- _指示内容 1_
記録のうち、「You are a GUI」を含む行から記録の最後までを、「番号」と「内容」の2列のMarkdown表に書き直してください。空行は除き、画像は答えに含めないこと。
+++ 文書 +++
上腕二頭筋は道具なしでも鍛えられる?自重最強のトレーニングも紹介

監修者情報
柴田 直樹
オンラインフィットネス「トルチャ」マーケター
株式会社ティップネス勤務。
入社後、店舗マネージャーとしてジムの運営やトレーナー育成に携わりながら、自身もパーソナルトレーナー、スタジオインストラクター、企業フィットネス講師として活動。
現在はオンラインフィットネス「トルチャ」の事業運営に従事。
◼︎資格
・NESTA認定-PFT
・NESTA認定-クラブマネジメントスペシャリスト
・NESTA認定-メンタルフィットネストレーナー
・中学・高等学校教諭一種免許状(保健体育)
・食コンディショニングトレーナー
・栄養コンシェルジュ®︎1ッ星
・一般社団法人 日本美腸協会 美腸プランナー®︎
【予備知識】上腕二頭筋の特徴

柴田 直樹
上腕二頭筋は肘を曲げる動作などに関与する、力こぶをつくる腕の前側の筋肉です。
上腕二頭筋は、名前のとおり「二つの頭(筋肉の束)」が合わさってできている筋肉です。この2つはそれぞれ役割が少し異なり「短頭」と「長頭」と呼ばれています。いわゆる“力こぶ”の部分をつくる筋肉で、物を引く・持ち上げるといった日常動作でもよく使われます。
一方、上腕二頭筋の裏側にあるのが上腕三頭筋で、こちらは肘を伸ばす動作や、腕を前や上に押し出す動きに関与します。どちらの筋肉も上半身の見た目や機能性に大きく関係するため、バランス良くよく鍛えることが重要です。
上腕二頭筋と上腕三頭筋の位置や働きを表で比較してみましょう。
+++
- _指示内容 2_
上腕二頭筋についての文書の「上腕二頭筋は道具なしでも鍛えられる?自重最強のトレーニングも紹介」から「フィットネス講師として活動。」までを、一字一句変えずに再掲すること。
+++ 抽出資料 +++
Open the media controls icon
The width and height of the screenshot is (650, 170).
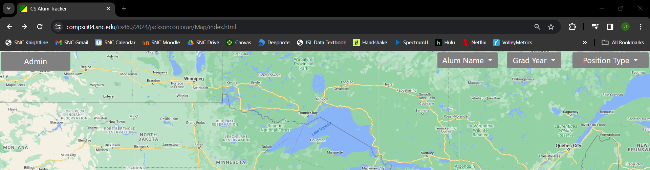click(x=595, y=27)
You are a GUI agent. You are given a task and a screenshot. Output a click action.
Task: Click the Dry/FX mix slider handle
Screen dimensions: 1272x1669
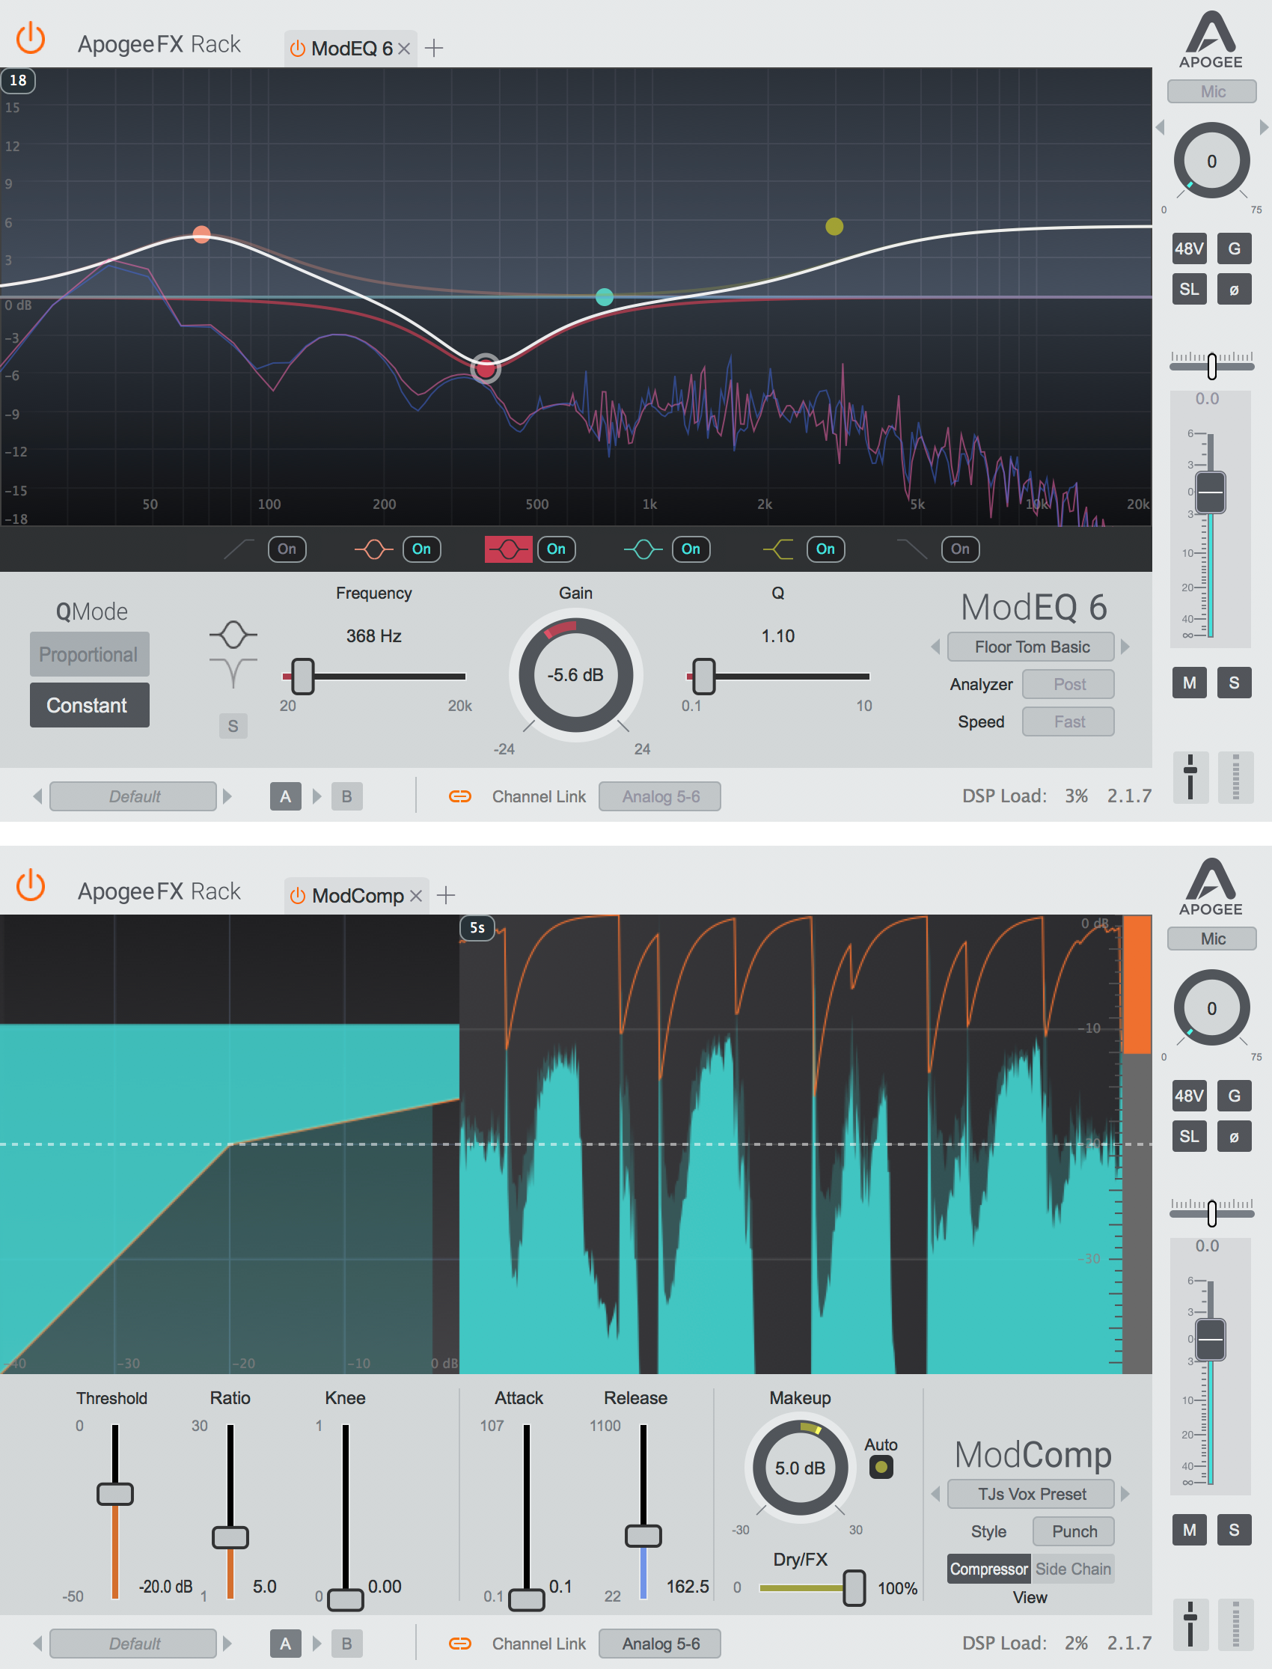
+++
- _実行結果 1_
| 番号 | 内容 |
|---|---|
| 1 | You are a GUI agent. You are given a task and a screenshot. Output a click action. |
| 2 | Task: Click the Dry/FX mix slider handle |
| 3 | Screen dimensions: 1272x1669 |

- _実行結果 2_
上腕二頭筋は道具なしでも鍛えられる?自重最強のトレーニングも紹介

監修者情報
柴田 直樹
オンラインフィットネス「トルチャ」マーケター
株式会社ティップネス勤務。
入社後、店舗マネージャーとしてジムの運営やトレーナー育成に携わりながら、自身もパーソナルトレーナー、スタジオインストラクター、企業フィットネス講師として活動。